:: WHAT THIS TASK INVOLVES ::
Search the records below for the string "agent" and report only the number of lines that contain it.

Stored data:
__________________________________________________

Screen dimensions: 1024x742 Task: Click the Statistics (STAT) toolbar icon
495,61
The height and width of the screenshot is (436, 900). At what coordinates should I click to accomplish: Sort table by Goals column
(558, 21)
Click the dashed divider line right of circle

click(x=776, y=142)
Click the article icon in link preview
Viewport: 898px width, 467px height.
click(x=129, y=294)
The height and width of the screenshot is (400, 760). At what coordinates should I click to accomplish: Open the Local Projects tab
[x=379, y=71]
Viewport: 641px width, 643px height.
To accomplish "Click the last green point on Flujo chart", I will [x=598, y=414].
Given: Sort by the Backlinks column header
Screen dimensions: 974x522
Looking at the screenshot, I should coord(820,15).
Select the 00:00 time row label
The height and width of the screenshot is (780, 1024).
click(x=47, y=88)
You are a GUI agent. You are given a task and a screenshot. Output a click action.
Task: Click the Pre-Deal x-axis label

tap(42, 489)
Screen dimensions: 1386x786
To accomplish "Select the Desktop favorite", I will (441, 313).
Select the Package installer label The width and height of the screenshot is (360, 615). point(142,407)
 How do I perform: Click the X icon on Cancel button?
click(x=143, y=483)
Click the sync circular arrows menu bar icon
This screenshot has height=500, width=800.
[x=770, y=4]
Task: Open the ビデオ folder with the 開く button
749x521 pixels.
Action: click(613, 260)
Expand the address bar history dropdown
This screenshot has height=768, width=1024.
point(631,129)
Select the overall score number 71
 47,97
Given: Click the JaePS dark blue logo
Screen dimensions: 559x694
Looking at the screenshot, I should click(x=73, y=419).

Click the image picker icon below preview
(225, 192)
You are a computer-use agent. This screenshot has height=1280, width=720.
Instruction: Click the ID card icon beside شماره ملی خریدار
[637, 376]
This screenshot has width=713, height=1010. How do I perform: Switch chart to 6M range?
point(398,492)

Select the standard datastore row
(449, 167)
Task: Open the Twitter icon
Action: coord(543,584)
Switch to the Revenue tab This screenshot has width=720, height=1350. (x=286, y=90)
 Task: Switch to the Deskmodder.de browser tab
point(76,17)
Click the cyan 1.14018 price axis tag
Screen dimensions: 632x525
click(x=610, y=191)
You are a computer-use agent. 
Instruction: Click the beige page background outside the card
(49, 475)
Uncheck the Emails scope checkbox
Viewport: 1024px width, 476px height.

__________________________________________________

:: RESULT OF THIS EXERCISE ::
3